Studio album by Maria Taylor
- Released: May 24, 2005
- Studio: Presto! (Lincoln, Nebraska); Chase Park Transduction (Athens, Georgia);
- Genre: Folktronica
- Length: 39:39
- Label: Saddle Creek
- Producer: Andy LeMaster; Mike Mogis;

Maria Taylor chronology
|  | 11:11 (2005) | Lynn Teeter Flower (2007) |

= 11:11 (Maria Taylor album) =

11:11 is the debut solo album by American musician Maria Taylor. It was released on May 24, 2005 by Saddle Creek Records. The album was produced by Andy LeMaster and Mike Mogis, who also provide additional musical backing throughout. It features appearances from Conor Oberst of Bright Eyes and Gretta Cohn of Cursive, among others, while one track was written by Taylor's former Little Red Rocket bandmate Louis Schefano.

A music video was released for the track "Song Beneath the Song", directed by Tai Yin Ho. 11:11 was released on vinyl LP for the first time in 2015 for Record Store Day. The album was later reissued by Taylor's own label Flower Moon Records.

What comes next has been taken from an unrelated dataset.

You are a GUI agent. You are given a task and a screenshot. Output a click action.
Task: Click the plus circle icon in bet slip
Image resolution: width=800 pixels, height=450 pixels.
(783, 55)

"Song Beneath the Song" was included on the first volume of the soundtrack for the television series Grey's Anatomy in 2005, and subsequently became the namesake for a 2011 episode of the series. The song was also featured in the television series One Tree Hill, at the end of 8th episode of the 3rd season.

Professional ratings
Aggregate scores
| Source | Rating |
| Metacritic | 78/100 |
Review scores
| Source | Rating |
| AllMusic |  |
| Alternative Press | 5/5 |
| The Boston Phoenix |  |
| Entertainment Weekly | B+ |
| Mojo |  |
| NME | 6/10 |
| Pitchfork | 6.2/10 |
| Q |  |
| Rolling Stone |  |
| Uncut |  |

==Track listing==
All tracks are written by Maria Taylor, except where noted.

1. "Leap Year" – 4:28
2. "Song Beneath the Song" – 3:59
3. "Two of Those Too" – 4:26
4. "Nature Song" (Louis Schefano) – 4:08
5. "Lighthouse" – 3:36
6. "One for the Shareholder" – 3:26
7. "Xanax" – 5:42
8. "Birmingham 1982" – 3:32
9. "Speak Easy" – 3:31
10. "Hitched!" – 2:51

==Personnel==
Credits are adapted from the album's liner notes.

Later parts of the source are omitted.